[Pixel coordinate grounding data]
━━━━

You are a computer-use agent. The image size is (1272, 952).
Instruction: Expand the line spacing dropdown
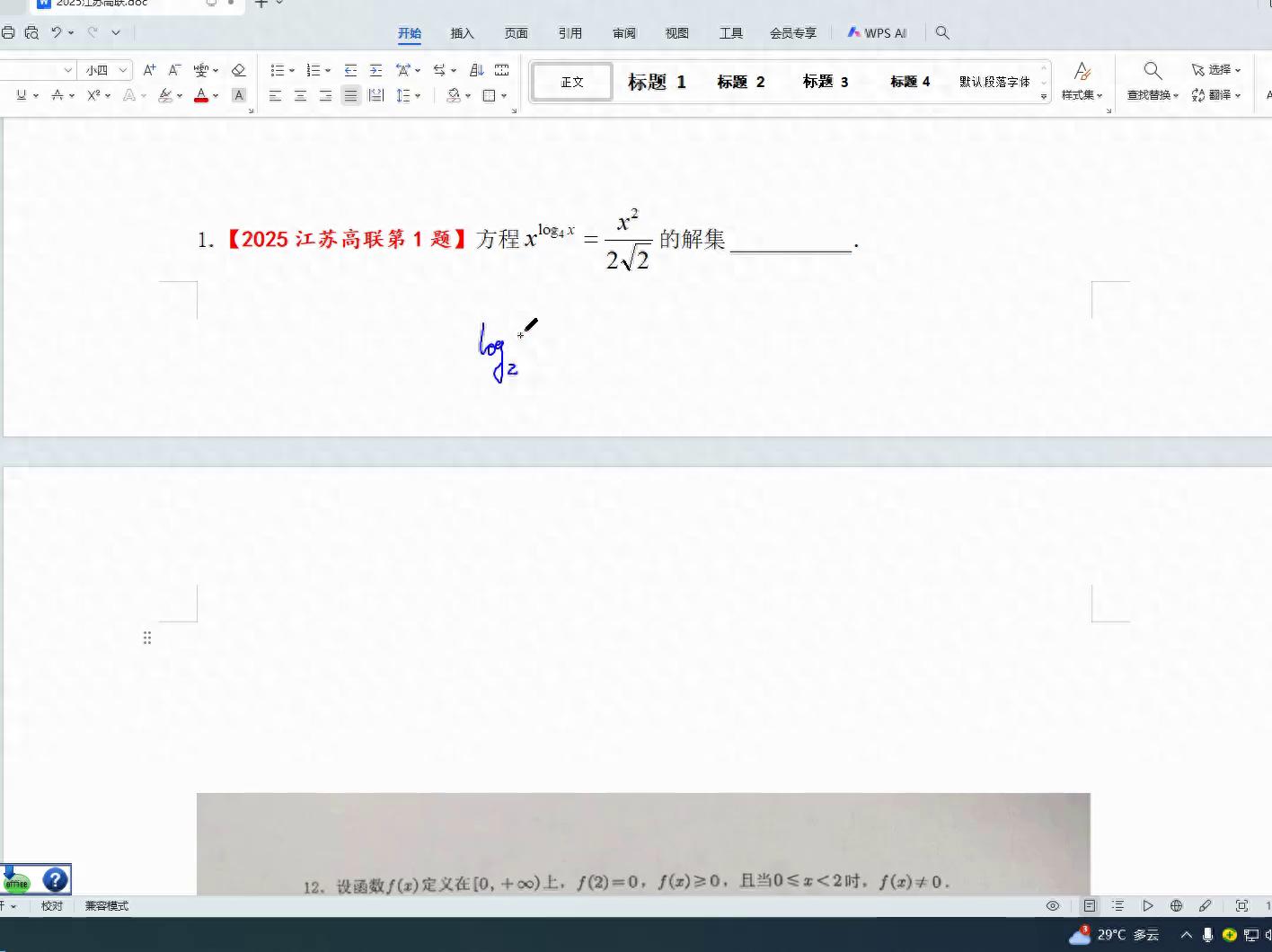tap(417, 94)

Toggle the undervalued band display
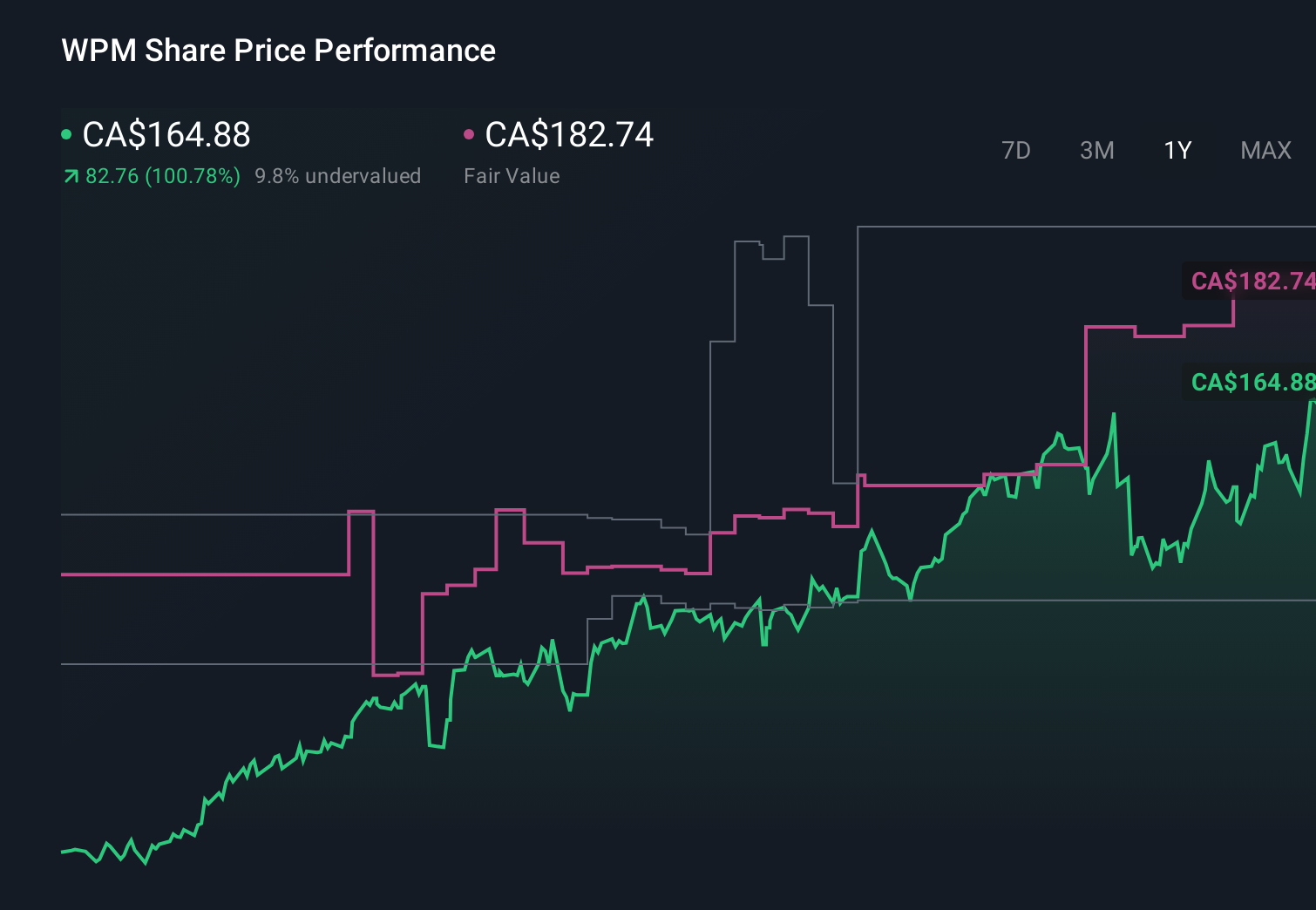pyautogui.click(x=338, y=175)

━━━━

DIRECTIONS FOR THIS TASK:
Output each record verbatim, but skip anything that is a picture.

REPLY TO THE EXERCISE:
You are a computer-use agent. The image size is (1272, 952).
Instruction: Expand the line spacing dropdown
tap(417, 94)

Toggle the undervalued band display
pyautogui.click(x=338, y=175)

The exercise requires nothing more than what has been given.